Segment Start: RECORDS PROVIDED

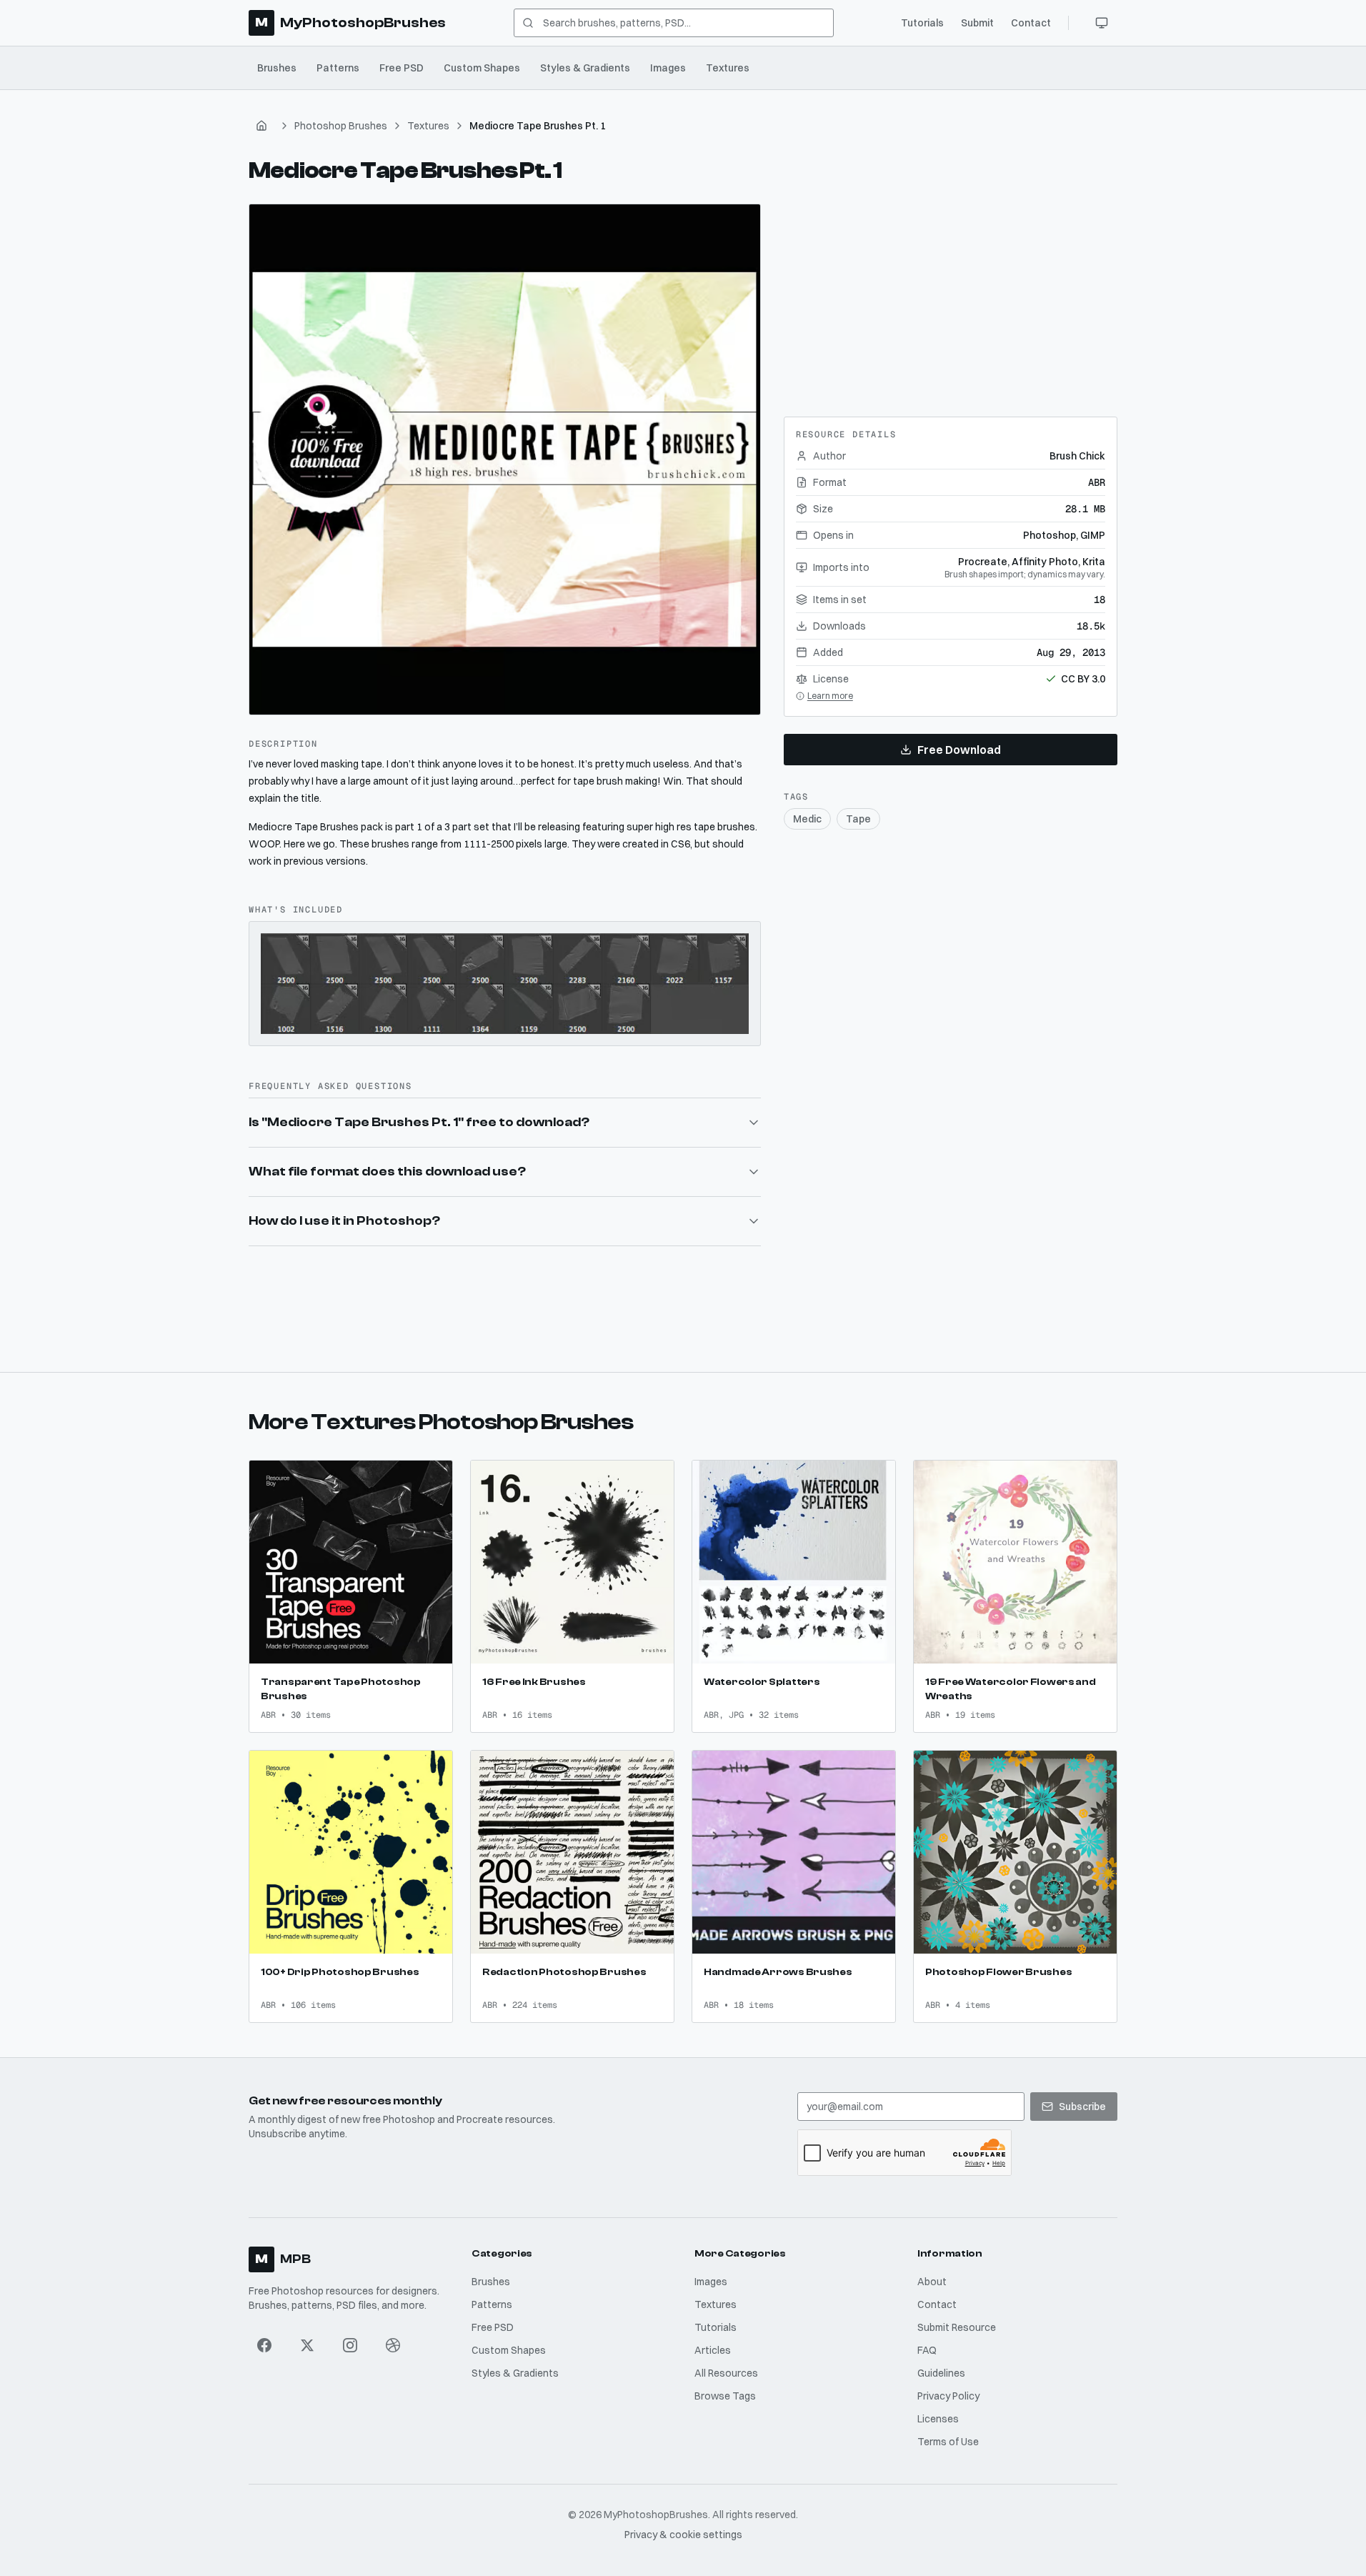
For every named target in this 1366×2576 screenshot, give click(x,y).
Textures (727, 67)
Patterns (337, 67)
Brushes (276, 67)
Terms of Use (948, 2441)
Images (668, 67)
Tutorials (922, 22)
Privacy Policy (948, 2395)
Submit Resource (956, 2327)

Segment End: RECORDS PROVIDED
Segment Start: RECORDS PROVIDED

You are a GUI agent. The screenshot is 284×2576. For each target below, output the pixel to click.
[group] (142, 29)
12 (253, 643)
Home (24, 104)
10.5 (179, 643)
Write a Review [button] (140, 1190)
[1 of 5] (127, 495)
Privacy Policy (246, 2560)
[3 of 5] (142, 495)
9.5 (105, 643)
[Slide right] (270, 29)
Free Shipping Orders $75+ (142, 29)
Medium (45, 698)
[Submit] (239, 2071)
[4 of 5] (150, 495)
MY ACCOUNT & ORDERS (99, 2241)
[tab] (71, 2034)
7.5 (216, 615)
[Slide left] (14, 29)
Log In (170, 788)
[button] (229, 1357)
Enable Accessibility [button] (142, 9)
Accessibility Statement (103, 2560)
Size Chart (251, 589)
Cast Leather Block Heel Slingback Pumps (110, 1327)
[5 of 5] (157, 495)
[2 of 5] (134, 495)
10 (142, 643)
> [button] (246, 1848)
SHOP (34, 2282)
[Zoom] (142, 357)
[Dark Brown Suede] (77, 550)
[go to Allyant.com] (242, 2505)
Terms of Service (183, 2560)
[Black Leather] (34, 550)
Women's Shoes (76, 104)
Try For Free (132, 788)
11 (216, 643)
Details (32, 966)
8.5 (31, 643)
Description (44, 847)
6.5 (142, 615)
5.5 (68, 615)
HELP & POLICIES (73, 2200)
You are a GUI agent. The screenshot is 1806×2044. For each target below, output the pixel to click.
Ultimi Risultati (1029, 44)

Segment End: RECORDS PROVIDED

• PROBLEM DESCRIPTION: Go through the material and copy each line that contains "output".

• EXERCISE ANSWER:
You are a GUI agent. The screenshot is 284×2576. For each target below, output the pixel to click.
You are a GUI agent. The screenshot is 1806×2044. For each target below, output the pixel to click.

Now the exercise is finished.